Oasis California News Blog

Monday, May 05, 2008

Church leaves diocese, assets in gay debate

A former pastor and his congregation, who personally paid for land, the building of their church in Cloudcroft and its furnishings, have lost it all to the Episcopal Diocese of the Rio Grande, based in Albuquerque.

While the former congregation of the Church of the Ascension feels they were somewhat wronged by the diocese, the canon, or church law, is written to legally retain all tangible assets with the national Episcopal Church. Under the church law, the national church allows each individual church to hold property as stewards of its diocese.

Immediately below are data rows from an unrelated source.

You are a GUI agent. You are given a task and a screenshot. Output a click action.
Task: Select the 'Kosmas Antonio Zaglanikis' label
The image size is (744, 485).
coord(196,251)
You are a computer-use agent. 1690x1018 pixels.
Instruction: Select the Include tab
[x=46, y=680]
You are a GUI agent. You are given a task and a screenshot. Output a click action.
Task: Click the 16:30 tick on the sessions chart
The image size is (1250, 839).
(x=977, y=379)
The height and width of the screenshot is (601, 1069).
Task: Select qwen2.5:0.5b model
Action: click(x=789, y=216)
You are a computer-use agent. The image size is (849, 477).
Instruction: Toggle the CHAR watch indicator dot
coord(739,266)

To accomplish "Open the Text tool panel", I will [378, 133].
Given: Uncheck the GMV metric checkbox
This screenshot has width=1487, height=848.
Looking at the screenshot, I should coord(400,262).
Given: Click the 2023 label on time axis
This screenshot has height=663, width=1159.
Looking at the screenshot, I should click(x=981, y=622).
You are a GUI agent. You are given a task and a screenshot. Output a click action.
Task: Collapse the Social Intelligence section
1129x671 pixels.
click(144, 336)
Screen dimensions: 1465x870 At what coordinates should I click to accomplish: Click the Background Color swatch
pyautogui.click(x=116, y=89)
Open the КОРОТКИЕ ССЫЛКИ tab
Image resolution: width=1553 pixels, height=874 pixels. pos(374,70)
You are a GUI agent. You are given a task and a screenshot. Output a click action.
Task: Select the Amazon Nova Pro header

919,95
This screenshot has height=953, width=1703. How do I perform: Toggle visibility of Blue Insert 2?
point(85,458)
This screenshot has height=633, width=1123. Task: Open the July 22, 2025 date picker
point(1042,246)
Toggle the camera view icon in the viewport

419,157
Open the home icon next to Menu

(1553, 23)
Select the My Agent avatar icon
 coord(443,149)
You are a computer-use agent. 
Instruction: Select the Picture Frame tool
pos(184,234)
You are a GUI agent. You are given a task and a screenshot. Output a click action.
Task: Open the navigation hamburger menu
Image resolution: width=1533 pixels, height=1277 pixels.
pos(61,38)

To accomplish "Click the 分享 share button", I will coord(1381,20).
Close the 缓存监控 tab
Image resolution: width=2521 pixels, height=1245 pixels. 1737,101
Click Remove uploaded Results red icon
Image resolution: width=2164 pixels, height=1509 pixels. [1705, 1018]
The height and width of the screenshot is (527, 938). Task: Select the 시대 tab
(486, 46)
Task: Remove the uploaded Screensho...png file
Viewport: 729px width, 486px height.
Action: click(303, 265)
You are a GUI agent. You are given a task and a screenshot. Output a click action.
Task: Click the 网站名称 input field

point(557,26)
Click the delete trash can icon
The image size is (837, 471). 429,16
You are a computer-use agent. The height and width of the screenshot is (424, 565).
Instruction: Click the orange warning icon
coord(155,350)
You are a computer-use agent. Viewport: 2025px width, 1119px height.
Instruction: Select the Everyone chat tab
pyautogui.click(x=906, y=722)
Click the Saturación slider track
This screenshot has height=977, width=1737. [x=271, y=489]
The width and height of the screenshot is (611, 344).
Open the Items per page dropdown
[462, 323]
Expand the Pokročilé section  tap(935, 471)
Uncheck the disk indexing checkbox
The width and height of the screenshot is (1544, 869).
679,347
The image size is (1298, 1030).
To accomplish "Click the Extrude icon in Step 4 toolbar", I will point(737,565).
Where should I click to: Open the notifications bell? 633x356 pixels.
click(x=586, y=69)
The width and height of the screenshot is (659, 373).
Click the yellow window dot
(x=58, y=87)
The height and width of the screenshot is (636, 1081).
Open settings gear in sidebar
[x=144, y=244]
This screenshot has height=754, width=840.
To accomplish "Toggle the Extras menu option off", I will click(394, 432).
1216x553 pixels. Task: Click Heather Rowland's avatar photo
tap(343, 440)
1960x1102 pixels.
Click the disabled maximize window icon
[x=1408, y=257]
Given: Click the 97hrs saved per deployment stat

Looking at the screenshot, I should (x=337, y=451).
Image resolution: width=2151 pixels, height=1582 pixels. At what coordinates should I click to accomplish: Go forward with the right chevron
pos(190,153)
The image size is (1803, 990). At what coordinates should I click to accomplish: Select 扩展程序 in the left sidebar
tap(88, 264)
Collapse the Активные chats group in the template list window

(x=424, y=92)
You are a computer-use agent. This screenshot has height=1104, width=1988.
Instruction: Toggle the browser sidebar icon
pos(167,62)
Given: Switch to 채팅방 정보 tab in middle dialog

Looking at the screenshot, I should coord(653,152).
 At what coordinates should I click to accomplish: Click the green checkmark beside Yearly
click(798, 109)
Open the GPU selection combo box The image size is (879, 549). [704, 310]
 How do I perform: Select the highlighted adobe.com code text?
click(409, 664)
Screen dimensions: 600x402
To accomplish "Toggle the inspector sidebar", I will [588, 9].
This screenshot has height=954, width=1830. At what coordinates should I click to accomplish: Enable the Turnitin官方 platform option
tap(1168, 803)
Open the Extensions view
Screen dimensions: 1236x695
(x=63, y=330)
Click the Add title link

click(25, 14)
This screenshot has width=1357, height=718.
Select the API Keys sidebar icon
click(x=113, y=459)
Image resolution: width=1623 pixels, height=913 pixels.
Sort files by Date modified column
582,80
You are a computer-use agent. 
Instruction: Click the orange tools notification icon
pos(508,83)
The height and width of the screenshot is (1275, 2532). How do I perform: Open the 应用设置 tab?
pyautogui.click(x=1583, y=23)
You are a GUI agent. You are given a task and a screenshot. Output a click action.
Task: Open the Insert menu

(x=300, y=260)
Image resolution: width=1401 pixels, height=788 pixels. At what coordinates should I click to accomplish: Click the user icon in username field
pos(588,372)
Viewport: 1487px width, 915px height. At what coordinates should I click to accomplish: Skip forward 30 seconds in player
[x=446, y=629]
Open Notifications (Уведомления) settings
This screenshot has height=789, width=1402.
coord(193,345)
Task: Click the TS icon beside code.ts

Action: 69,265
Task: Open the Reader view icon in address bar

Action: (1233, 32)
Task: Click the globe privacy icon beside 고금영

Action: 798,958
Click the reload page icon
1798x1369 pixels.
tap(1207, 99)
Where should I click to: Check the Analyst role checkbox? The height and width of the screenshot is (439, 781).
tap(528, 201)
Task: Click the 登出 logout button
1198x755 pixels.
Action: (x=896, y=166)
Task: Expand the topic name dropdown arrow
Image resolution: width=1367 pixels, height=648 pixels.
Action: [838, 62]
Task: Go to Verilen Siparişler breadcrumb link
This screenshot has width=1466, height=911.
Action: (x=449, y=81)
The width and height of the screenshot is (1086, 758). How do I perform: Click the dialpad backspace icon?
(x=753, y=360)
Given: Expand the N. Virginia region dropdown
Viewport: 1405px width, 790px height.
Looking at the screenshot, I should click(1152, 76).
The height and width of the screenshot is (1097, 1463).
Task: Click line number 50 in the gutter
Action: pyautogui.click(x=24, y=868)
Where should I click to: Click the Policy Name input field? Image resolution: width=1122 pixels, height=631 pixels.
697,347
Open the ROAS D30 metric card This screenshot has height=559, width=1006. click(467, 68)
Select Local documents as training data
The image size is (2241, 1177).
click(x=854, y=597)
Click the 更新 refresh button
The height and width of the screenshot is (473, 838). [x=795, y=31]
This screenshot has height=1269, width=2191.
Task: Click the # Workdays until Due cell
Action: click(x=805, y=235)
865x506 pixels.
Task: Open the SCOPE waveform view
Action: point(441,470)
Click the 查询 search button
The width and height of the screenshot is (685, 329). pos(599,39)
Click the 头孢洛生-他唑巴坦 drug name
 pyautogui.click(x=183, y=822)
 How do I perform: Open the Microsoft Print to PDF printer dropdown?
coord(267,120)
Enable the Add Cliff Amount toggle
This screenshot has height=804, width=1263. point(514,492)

The issue, a divisive movement within the Episcopal Church on a national level, surrounds church views on homosexuality.

Pastor Fred Griffin, minister to the congregation at Cloudcroft for the past four years, said the movement actually began in the 1960s. …

St. Clements and Trinity churches were parishes. Under canon law, the assets of those churches belong to the local church.

Griffin said the assets he and his congregation lost, which total approximately $200,000, are a lost cause. An additional loss was a $40,000 pool fund which the diocese froze, all of which had been originally given by the congregation.

"There is no point in fighting it," he said. "We would lose any attempted litigation. But we think we are in a very happy place now."

The Sunday following their last service in their former church, Griffin continued his congregation's worship in the church at the Sacramento Mountains Historical Society and Pioneer Village in Cloudcroft.